Hadis
Hadis ve sünnet, Kur’an’dan sonra İslam fıkhının ikinci kaynağı olup, Masumlar (a.s)’ın söz, fiil ve sükûtundan ibarettir. Ehl-i Sünnet, hadisi sadece Hz. Peygamber (s.a.a)’in söz, fiil ve sükûtuyla sınırlamaktadır. Ancak Şia Masum İmamlar (a.s)’ın söz, fiil ve sükûtunu da hüccet (delil) olarak bilmekte, hadisin bir cüzü saymaktadırlar.6
Şimdi İmamlar (a.s)’ın dönemindeki hadis eserlerini, dört merhaleyi ihtiva eden dört gurup altında inceleyeceğiz:
Birinci Grup
Neccaşi’nin görüşüne göre Şia’nın birinci grup hadis yazarları şunlardır: Ebu Rafi Kutbî, Ali b. Ebi Rafi, Rabîa b. Sümey, Süleym b. Kays Hilalî, Esba b. Nebate Mücaşiî, Ubeydullah b. Hür Cufî.1 Bunlar, Emire’l-Mümin (a.s)’in, İmam Hasan (a.s) ve İmam Hüseyin (a.s)’in ashabıdır.
İkinci Grup
Bazı araştırmacıların görüşüne göre İmam Seccad (a.s) ve İmam Bâkır (a.s)’ın ashabı arasında on iki kişinin telif ettiği kitap bulunmaktadır.2 Bunların arasından Eban b.
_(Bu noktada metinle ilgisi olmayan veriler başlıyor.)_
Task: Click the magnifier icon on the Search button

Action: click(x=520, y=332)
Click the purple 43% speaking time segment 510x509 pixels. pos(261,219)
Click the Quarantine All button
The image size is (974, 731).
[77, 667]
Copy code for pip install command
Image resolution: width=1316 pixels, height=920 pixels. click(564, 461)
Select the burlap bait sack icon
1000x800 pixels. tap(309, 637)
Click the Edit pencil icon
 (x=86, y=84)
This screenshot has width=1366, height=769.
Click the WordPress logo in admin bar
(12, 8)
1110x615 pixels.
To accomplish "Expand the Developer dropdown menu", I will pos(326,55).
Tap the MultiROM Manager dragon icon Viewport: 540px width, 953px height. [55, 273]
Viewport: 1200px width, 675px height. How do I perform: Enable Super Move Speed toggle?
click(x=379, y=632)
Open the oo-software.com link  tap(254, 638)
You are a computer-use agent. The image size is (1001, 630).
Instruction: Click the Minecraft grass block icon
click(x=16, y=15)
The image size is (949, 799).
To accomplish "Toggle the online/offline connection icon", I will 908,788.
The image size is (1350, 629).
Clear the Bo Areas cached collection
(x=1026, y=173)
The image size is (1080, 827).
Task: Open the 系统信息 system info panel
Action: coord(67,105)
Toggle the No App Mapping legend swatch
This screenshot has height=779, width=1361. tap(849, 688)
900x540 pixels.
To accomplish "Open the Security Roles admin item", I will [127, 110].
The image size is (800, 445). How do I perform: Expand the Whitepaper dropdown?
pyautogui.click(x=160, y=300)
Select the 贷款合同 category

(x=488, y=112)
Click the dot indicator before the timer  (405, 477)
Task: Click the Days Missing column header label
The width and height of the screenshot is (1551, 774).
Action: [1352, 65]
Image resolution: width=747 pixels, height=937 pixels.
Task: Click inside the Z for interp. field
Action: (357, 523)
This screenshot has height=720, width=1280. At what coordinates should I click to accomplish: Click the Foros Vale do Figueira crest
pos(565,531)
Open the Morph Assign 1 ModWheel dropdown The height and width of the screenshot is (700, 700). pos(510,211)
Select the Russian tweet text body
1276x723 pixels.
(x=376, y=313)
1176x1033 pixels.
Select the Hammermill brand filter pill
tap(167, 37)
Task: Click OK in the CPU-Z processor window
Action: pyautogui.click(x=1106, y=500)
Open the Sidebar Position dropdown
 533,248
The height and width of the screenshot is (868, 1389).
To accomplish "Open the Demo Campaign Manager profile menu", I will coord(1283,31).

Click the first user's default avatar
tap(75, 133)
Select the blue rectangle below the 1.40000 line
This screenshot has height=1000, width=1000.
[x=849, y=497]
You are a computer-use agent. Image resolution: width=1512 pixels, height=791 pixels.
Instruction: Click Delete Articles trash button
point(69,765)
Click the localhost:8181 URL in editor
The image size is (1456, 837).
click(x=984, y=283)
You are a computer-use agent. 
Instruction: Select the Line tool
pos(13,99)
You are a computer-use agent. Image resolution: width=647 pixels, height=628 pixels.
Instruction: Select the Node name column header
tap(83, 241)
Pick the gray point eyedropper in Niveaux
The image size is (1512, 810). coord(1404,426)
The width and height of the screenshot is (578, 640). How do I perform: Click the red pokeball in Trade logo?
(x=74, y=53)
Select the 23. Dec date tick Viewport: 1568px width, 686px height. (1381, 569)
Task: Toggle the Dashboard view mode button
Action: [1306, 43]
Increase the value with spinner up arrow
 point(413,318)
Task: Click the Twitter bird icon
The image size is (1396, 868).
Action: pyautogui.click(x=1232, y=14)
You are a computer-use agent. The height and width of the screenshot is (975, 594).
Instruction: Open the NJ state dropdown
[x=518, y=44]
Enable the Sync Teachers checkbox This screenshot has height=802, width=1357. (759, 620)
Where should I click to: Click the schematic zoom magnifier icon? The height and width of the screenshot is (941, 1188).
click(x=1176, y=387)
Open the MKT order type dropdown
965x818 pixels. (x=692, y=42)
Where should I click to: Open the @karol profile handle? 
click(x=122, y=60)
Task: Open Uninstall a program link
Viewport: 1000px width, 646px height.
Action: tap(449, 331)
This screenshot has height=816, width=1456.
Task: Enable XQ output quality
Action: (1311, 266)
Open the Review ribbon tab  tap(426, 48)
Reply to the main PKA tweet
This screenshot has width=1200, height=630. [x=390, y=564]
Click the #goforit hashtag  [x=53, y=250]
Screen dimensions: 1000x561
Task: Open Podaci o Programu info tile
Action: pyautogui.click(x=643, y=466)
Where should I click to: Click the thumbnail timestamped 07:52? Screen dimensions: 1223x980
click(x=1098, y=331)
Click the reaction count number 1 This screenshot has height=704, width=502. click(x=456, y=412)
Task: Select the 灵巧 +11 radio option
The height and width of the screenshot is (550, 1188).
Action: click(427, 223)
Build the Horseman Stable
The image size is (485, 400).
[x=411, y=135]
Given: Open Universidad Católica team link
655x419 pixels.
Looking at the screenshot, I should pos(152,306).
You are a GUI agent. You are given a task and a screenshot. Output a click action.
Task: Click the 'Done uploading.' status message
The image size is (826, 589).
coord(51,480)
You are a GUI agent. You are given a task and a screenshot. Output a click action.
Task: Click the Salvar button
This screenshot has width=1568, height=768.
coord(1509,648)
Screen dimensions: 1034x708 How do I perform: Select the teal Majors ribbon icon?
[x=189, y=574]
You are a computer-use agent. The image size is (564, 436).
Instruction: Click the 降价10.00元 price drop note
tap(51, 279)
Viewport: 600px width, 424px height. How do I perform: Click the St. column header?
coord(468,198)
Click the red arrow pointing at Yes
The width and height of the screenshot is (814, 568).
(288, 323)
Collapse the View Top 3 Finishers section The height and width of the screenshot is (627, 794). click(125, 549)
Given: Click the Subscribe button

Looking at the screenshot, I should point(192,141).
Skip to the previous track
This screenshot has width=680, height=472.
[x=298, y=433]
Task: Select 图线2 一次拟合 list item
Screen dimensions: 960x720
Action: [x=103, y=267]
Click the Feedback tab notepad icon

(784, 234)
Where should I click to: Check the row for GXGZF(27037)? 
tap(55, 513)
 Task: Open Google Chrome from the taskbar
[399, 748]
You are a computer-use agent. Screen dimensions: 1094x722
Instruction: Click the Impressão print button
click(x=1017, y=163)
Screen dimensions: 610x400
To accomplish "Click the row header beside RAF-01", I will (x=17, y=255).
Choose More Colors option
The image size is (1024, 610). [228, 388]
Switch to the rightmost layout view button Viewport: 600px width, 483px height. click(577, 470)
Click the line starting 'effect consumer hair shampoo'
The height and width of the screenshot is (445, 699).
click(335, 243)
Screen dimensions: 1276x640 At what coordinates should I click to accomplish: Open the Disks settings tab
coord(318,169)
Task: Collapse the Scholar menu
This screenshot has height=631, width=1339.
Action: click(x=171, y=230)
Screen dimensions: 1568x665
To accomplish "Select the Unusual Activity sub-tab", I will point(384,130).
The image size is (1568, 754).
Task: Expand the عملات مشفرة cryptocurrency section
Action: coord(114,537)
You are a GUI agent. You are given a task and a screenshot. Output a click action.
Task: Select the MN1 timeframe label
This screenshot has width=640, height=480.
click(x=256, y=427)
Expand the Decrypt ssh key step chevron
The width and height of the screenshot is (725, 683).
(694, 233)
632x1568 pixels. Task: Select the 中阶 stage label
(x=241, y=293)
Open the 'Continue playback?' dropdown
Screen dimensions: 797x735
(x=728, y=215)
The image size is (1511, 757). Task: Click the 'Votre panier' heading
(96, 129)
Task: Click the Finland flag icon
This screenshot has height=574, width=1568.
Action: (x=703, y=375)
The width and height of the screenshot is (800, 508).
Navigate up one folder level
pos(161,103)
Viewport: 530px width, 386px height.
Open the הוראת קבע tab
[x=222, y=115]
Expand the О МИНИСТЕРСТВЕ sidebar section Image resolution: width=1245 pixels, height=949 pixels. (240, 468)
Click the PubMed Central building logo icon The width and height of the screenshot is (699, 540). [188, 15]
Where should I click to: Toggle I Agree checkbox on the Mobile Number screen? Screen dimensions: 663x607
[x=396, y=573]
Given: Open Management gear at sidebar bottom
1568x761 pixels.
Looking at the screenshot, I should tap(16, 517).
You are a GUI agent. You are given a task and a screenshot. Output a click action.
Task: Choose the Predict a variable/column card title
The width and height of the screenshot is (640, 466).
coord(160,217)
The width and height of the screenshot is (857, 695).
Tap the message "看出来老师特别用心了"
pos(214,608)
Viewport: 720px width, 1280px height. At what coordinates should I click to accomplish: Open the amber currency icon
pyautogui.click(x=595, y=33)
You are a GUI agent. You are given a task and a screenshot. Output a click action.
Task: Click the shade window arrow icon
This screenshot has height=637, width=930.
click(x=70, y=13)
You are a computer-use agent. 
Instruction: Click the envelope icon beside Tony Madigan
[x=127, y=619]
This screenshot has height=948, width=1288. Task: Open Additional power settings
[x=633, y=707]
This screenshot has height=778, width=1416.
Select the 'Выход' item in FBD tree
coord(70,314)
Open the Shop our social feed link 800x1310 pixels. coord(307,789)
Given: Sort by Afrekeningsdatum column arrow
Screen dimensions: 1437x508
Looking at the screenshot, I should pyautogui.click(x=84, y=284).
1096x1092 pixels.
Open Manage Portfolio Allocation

Tağlib’e değinebiliriz. Eban’ın Masum İmamlar (a.s)’ın yanındaki makamı çok büyüktü. İmam Bakır (a.s) ona şöyle buyurmuştur:
“Medine mescidinde otur ve fetva ver. Zira ben Şiilerim arasında senin gibilerin olmasından mutluluk duyuyorum.”3
Neccaşi şöyle diyor:
“Eban b. Tağlib -Allah ona rahmet etsin- Kur’an, fıkıh, hadis, edebiyat, lügat ve nahiv gibi çeşitli ilim dallarında öncülerdendi.” Eban, bu alanlarda kitaplar yazmıştır. Tefsir, Garibü’l-Kur’an ve Kitabü’l-Fezail bu cümledendir.4 Ebu Hamza Sümali de bunlardandır. İmam Sadık (a.s) onun hakkında şöyle buyurmuştur: “Ebu Hamza kendi zamanında tıpkı Selman (Selman Farisi) gibiydi.”5
Kitab-u Nevadir, Kitab-u Züht ve Tefsir-u Kur’an, onun kitaplarındandır.1
Üçüncü grup
İmam Sadık (a.s) asrı İslam toplumunda ilimlerin olgunlaştığı ve ilerlediği dönemlerden biridir. Diğer taraftan Şiiler de nispeten özgürdü. Şeyh Müfit’in dediğine göre İmam Sadık (a.s)’ın öğrencileri arasında güvenilir olanların sayısı 4000 kişiye ulaşmaktadır.2 İmam Rıza (a.s)’nın ashabından Hasan b. Ali b. Veşşa, Kûfe mescidinde, hepsi de İmam Sadık (a.s)’tan hadis nakleden 900 kişi gördüğünü söylemiştir.3 Bu yüzden Hazret’in sorulara verdiği cevaplar, “Asıl” adını alan 400 kitapta toplanmıştır.4 Bu kitaplardan ayrı olarak İmam Sadık (a.s)’ın öğrencileri ve ashabı çeşitli ilim ve dallarda da kitaplar yazmışlardır.
Dördüncü Grup
İmam Sadık (a.s)’tan sonra olan bu dönemde birçok hadis kitabı yazılmıştır. Mesela İmam Rıza (a.s)’nın ashabından olan Hüseyin b. Sait Kufî otuz adet hadis kitabı yazmıştır.5 İmam Rıza (a.s)’nın asabından olan Muhammed b. Ebi Ümeyr doksan dört, İmam Rıza (a.s) ve İmam Cevat (a.s)’ın ashabından olan Safvan İbn-i Becelî otuz kitap yazmıştır. Bu kitaplar genellikle “Cami” adıyla belirtilmektedir. Sikatü’l-İslam Küleynî, Şeyh Saduk ve Şeyh Tusî gibi son kuşak hadis kitabı müellifleri kitaplarının oluşmasında onların kitaplarından yararlanmışlardır.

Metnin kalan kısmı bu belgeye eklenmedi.